For years, state Medicaid agencies and Medicaid managed care companies have wanted to be able to utilize the prescription drug management tools common in both the commercial sector and Medicare Part D. This includes closed formularies.

But, until now state Medicaid agencies have been thwarted in their attempts to establish closed formularies. In June 2019, for example, CMS rejected an application submitted by the Massachusetts state Medicaid agency to obtain a waiver to adopt a closed formulary. At the time, this would have been a first for Medicaid.

Besides closed formularies, other methods of cost containment have proven less difficult to pursue. This includes the use of bulk purchasing power. As soon as he assumed office in January 2019, California’s governor, Gavin Newsom, promised to execute a series of changes to the state’s healthcare system, including granting the Medi-Cal – California’s Medicaid agency – direct negotiating power with drug makers with respect to the prices of certain drugs prescribed to Medicaid beneficiaries. Enacted in January 2021, Newsom’s executive order directs Medi-Cal to establish bulk-purchasing arrangements for “high-priority drugs.” Simultaneously, the state will take control of the pharmacy benefit for all 13 million Medi-Cal beneficiaries — the vast majority of whom previously had their prescription drug benefit administered by Medicaid managed care plans and pharmacy benefit managers.

However, California’s capacity to drive down prescription drug prices will depend on the degree to which the Medicaid preferred list can be a de facto closed formulary. Without the ability to exclude drugs, California’s negotiating leverage is limited.

Other states have been active in creative ways to contain drug costs. For example, in July of 2019, Louisiana’s Medicaid state agency embraced a subscription model, colloquially called the “Netflix model,” for provision and purchase of hepatitis C treatments. In principle, this model implies that the state pays a subscription fee to procure a supply of hepatitis C medications.

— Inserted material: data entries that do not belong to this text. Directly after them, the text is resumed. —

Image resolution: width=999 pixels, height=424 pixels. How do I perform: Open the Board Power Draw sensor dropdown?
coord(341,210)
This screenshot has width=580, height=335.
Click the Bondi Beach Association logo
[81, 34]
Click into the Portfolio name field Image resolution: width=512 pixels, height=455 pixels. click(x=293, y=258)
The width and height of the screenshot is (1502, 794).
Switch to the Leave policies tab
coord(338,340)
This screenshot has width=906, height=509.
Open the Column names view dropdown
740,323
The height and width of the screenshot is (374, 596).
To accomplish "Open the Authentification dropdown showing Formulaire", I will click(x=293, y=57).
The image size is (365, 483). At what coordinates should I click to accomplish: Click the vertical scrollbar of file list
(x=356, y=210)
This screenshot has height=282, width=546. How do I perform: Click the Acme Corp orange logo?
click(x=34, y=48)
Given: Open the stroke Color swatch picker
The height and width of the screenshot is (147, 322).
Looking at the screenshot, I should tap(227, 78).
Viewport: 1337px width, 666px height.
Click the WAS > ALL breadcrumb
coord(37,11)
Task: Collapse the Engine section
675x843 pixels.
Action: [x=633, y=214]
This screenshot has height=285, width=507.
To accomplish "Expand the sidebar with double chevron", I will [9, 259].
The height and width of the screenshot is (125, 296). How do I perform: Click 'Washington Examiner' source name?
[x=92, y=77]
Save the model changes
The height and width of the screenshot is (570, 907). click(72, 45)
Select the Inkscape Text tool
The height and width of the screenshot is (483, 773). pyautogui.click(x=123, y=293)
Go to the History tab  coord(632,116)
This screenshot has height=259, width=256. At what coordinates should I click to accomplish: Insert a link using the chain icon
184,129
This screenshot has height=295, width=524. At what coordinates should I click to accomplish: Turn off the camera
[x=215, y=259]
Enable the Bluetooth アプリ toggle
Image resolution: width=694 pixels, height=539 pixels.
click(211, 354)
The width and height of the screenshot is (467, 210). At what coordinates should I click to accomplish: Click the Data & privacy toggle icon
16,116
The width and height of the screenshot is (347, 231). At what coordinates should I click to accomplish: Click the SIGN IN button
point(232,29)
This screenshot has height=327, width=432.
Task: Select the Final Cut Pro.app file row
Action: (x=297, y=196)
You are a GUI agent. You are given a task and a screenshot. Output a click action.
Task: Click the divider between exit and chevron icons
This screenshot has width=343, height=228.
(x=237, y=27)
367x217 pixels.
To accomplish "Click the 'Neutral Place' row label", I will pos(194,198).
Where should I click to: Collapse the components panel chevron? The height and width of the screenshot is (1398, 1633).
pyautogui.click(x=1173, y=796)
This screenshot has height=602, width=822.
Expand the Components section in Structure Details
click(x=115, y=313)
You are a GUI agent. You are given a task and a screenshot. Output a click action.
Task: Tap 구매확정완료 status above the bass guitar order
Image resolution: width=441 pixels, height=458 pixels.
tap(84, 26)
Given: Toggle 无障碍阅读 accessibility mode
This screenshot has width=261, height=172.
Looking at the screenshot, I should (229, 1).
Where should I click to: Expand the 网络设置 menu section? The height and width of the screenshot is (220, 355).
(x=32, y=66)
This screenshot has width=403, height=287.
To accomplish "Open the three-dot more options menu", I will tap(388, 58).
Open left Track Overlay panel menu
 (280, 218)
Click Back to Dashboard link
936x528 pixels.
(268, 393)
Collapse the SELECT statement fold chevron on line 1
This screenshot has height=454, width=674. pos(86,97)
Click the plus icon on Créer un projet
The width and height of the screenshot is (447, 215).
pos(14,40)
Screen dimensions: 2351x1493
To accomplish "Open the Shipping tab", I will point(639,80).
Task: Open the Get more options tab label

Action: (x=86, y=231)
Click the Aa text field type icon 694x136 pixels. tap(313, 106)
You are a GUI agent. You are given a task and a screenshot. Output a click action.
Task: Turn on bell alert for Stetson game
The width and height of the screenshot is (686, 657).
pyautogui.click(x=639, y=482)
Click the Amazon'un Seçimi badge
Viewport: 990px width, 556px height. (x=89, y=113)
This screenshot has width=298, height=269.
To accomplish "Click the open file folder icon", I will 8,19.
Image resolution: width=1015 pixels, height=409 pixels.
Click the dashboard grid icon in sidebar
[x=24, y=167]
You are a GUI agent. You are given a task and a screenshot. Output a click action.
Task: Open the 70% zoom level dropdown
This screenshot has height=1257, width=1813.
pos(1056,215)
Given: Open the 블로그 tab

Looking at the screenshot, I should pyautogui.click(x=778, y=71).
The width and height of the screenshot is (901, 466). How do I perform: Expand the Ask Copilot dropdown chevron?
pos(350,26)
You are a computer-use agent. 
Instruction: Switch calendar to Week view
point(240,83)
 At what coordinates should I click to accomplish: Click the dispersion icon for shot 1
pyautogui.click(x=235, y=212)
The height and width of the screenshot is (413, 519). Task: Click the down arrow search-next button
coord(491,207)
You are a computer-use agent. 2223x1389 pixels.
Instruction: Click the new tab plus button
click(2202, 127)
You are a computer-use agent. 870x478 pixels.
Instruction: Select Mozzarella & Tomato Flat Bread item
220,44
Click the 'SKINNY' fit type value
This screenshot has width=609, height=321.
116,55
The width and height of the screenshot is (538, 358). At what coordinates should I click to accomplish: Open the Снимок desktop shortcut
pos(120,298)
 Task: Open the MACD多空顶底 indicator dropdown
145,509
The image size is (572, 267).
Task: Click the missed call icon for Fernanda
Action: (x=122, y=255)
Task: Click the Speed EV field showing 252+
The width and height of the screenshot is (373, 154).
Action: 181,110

Here, the supply is however many pills are necessary to treat patients diagnosed with hepatitis C. Louisiana, however, adopted a modified version of the subscription model, in which the state pays a fixed price per treatment up to a certain maximum rather than a lump sum payment to the drug maker. After reaching that cap, Louisiana will receive additional treatments at no cost through the end of 2024.

Several states are pursuing prescription drug payment reform. In 2018, Oklahoma became the first state Medicaid program to implement a value-based pricing initiative, linking payments to a drug’s impact on health outcomes. Oklahoma signed value-based contracts for four drugs: Two long-acting atypical antipsychotics, aripiprazole lauroxil (Aristada) and paliperidone (Invega Trinza); an antibiotic for skin infections, oritavancin (Orbativ); and the epilepsy drug, perampanel (Fycompa). Other states, including Colorado, Massachusetts, and Michigan have laid the groundwork for similar outcomes-based pricing arrangements.

At the state level, novel payment models and methods for Medicaid prescription drug cost containment are gaining traction. In Tennessee’s Medicaid program, the closed formulary is becoming a reality. Other states may decide to follow Tennessee’s lead. Success of the initiative will be measured in terms of the state’s ability to keep a lid on costs, and by whether harm is done to patients by reducing the extent of their access to prescription drugs.